= Beginning of Section =
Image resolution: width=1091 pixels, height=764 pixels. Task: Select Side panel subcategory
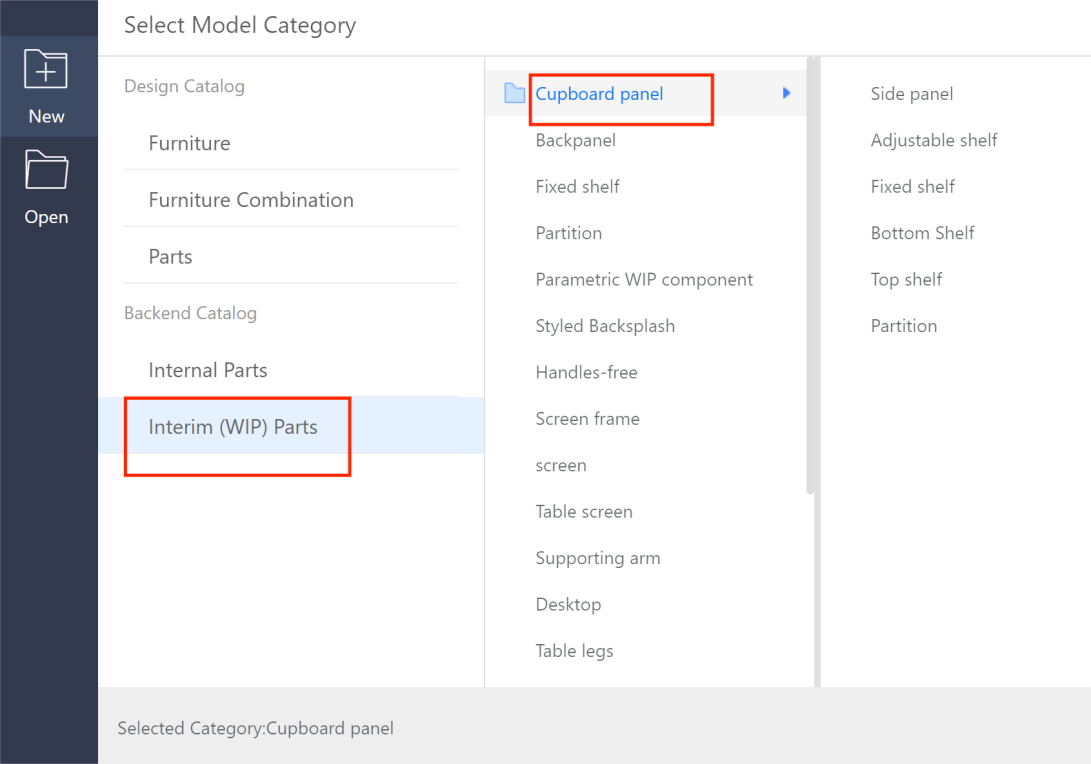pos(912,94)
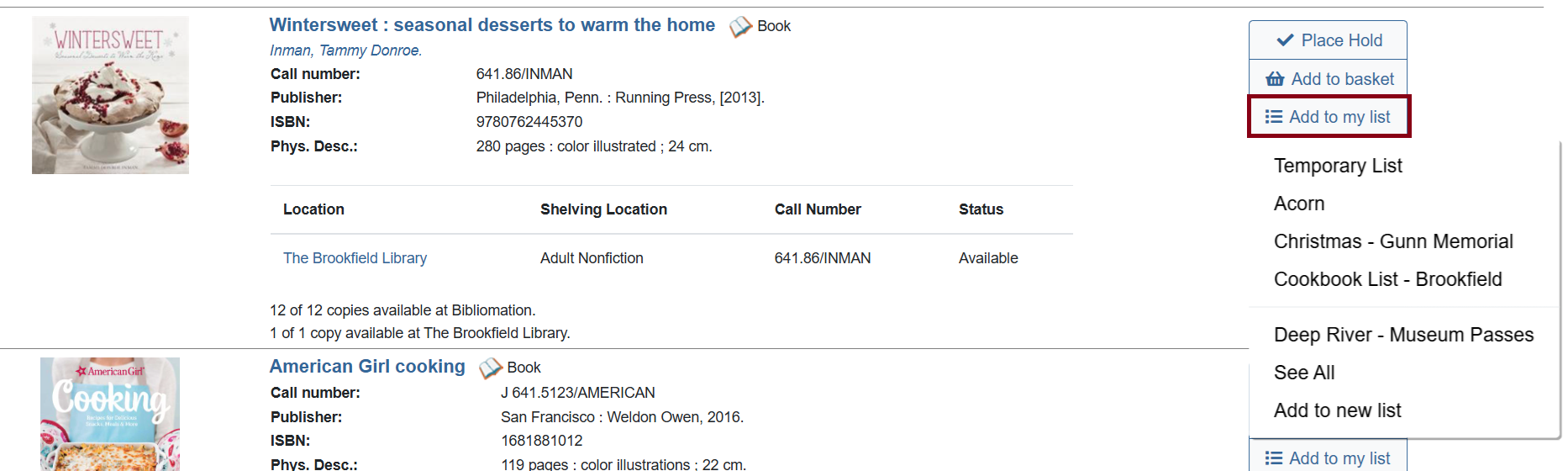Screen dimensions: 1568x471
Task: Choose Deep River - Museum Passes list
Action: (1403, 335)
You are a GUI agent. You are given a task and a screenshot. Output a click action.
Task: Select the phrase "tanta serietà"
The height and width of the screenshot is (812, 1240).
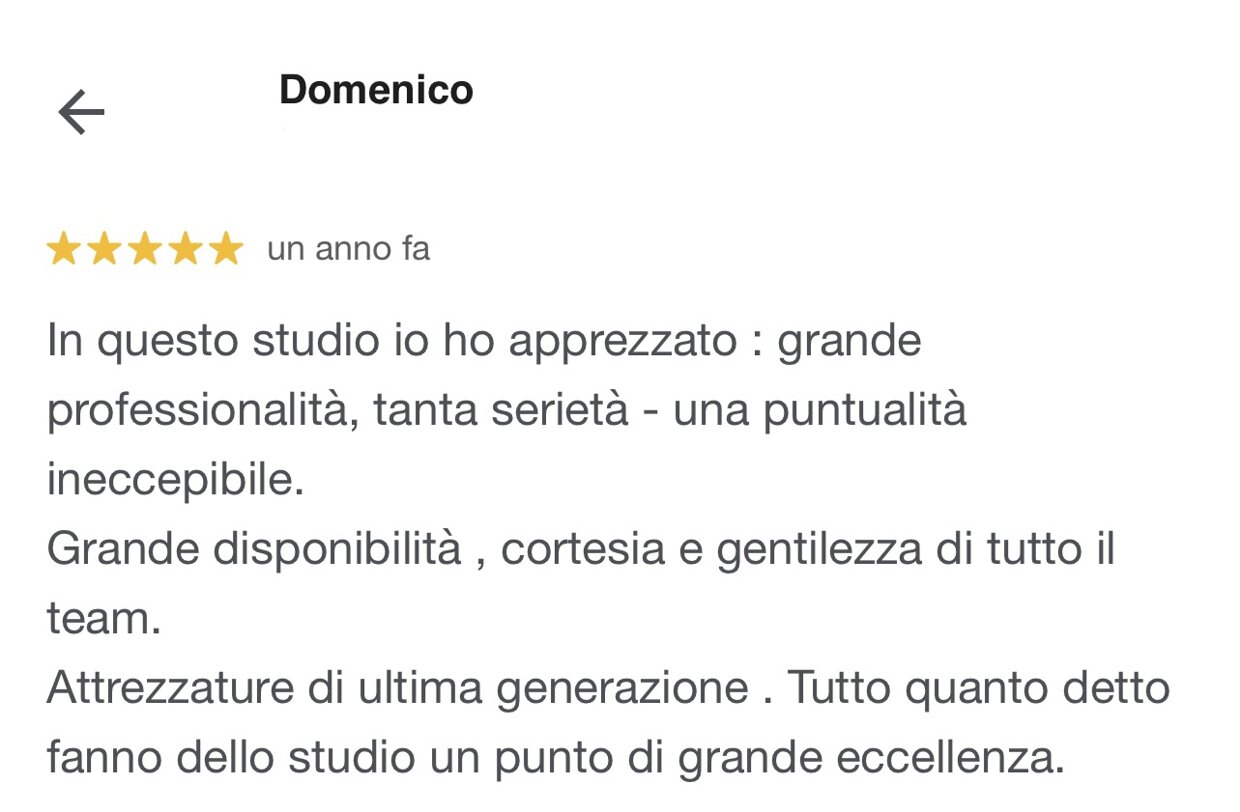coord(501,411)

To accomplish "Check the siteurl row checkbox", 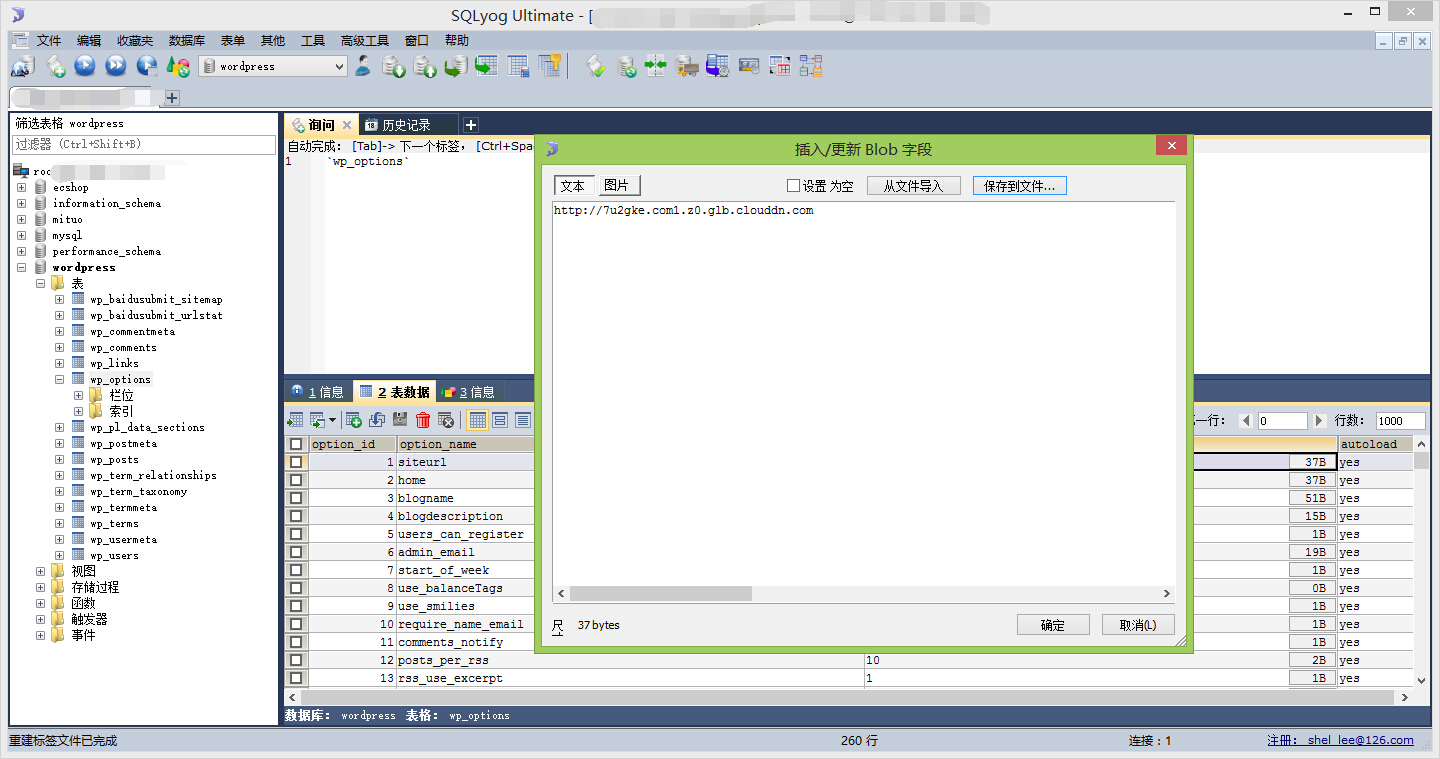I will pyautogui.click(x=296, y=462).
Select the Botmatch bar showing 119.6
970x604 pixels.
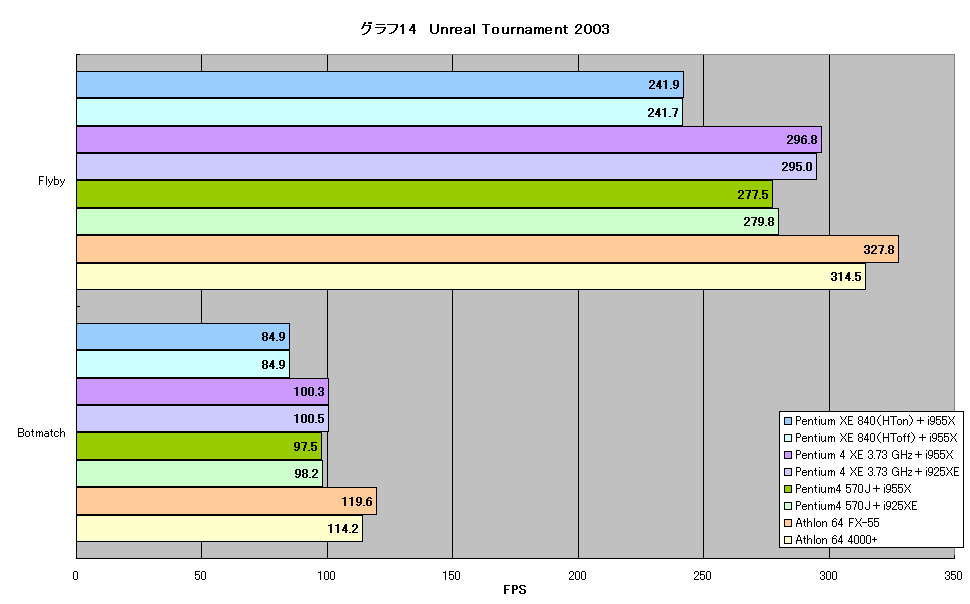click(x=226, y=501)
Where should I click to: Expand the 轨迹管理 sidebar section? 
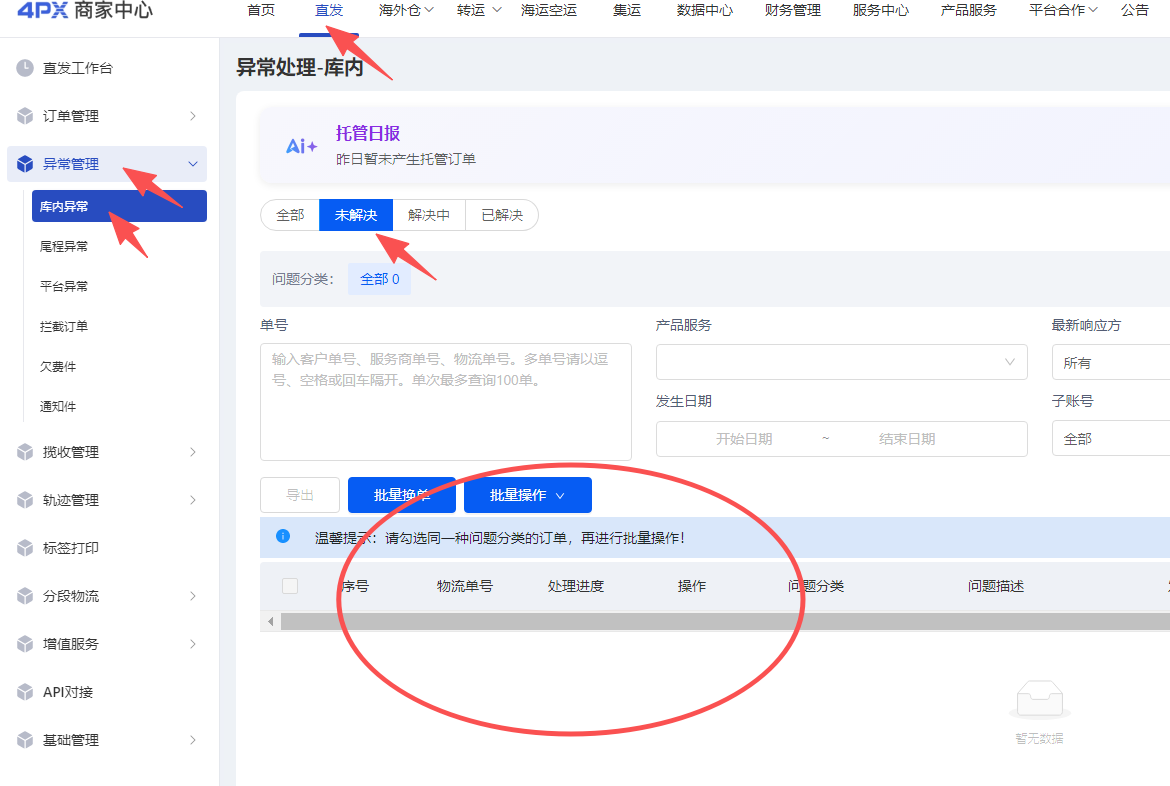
= End of Section =
#### WORK INSTRUCTIONS
Working from the records above, reproduce exactly the lines from the one with "Select the Botmatch bar showing 119.6" through the last line, without the pictures.

#### ANSWER SECTION
Select the Botmatch bar showing 119.6
970x604 pixels.
click(x=226, y=501)
Where should I click to: Expand the 轨迹管理 sidebar section? 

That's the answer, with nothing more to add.